[Items listed in a dataset]
··········

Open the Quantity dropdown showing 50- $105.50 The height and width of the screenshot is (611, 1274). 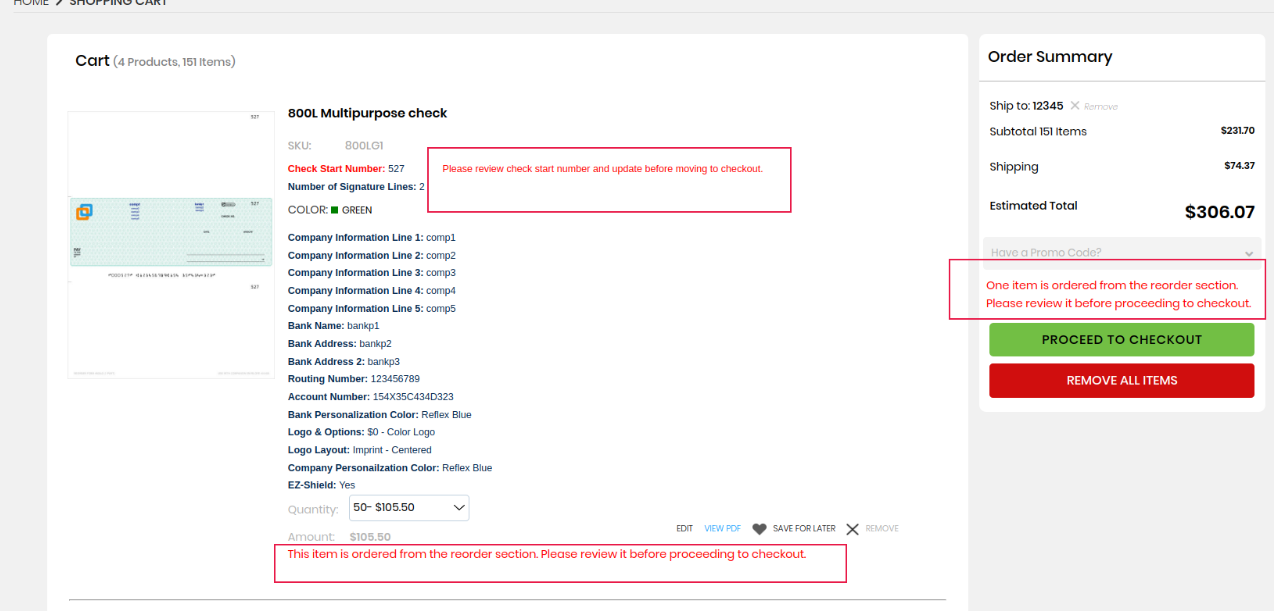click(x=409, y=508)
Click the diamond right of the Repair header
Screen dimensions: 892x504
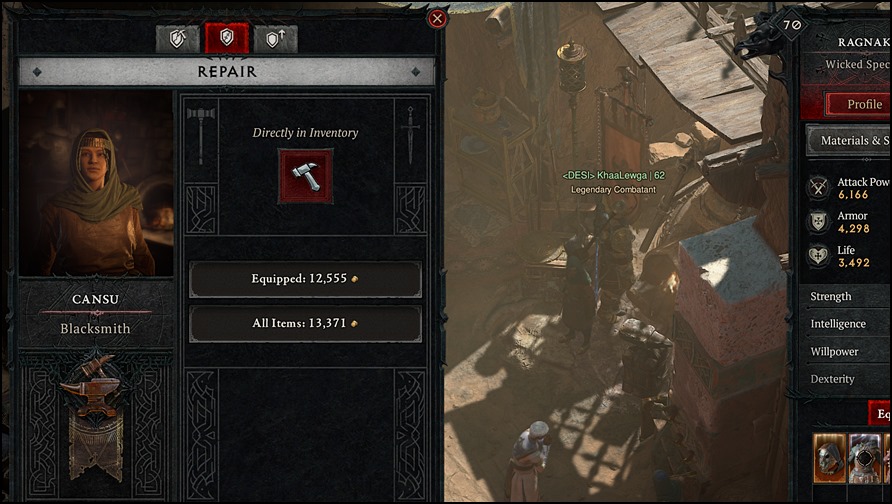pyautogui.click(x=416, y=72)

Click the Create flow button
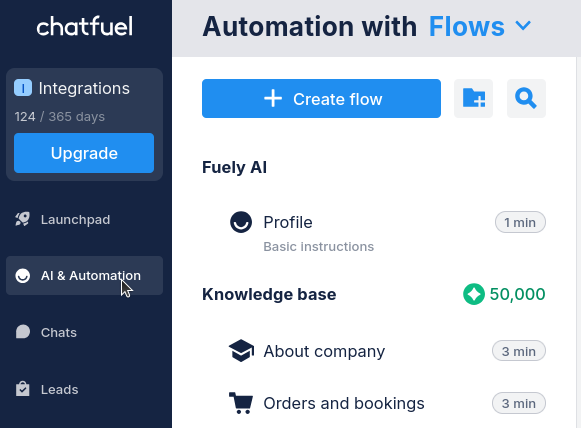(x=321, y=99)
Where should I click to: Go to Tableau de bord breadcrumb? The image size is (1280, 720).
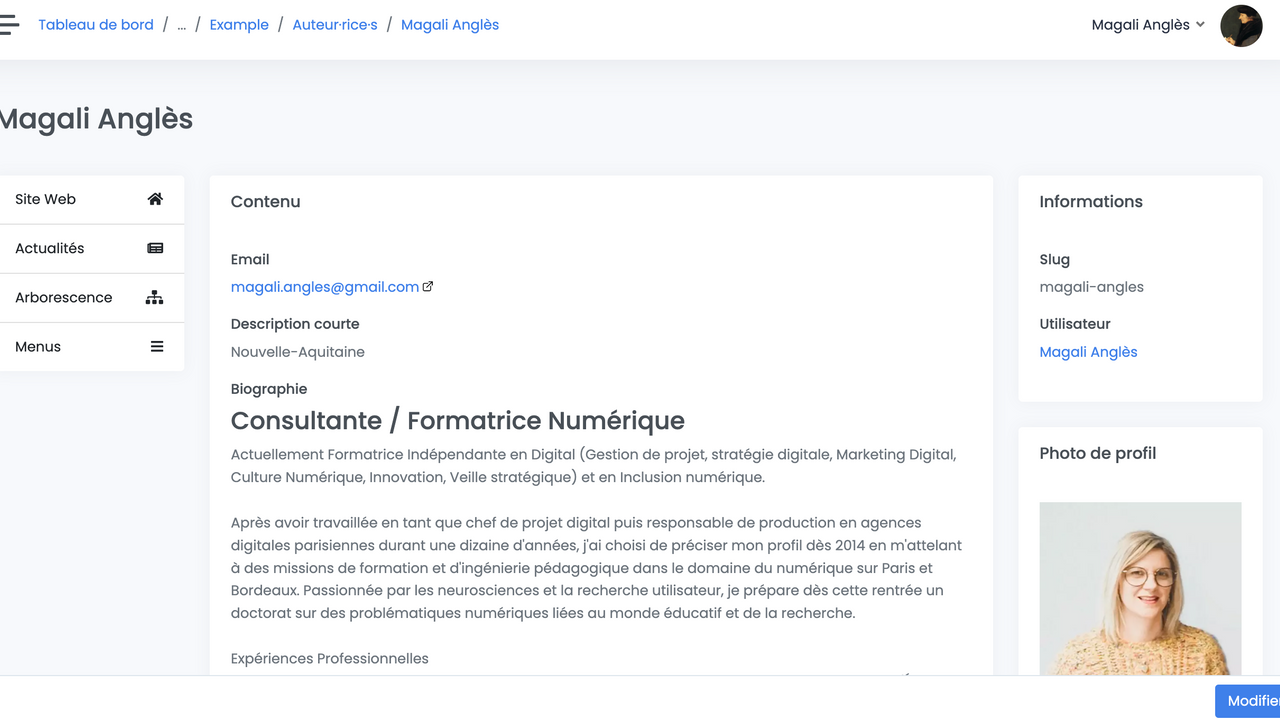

··········

PROBLEM STATEMENT - Reproduce nothing but the lines from the line containing "Screen dimensions: 892x504" through the last line of the data above, exactly as written and without pictures.

ANSWER TO THIS TASK -
Screen dimensions: 892x504
pyautogui.click(x=416, y=72)

Click the Create flow button
(x=321, y=99)
Where should I click to: Go to Tableau de bord breadcrumb? The image size is (1280, 720).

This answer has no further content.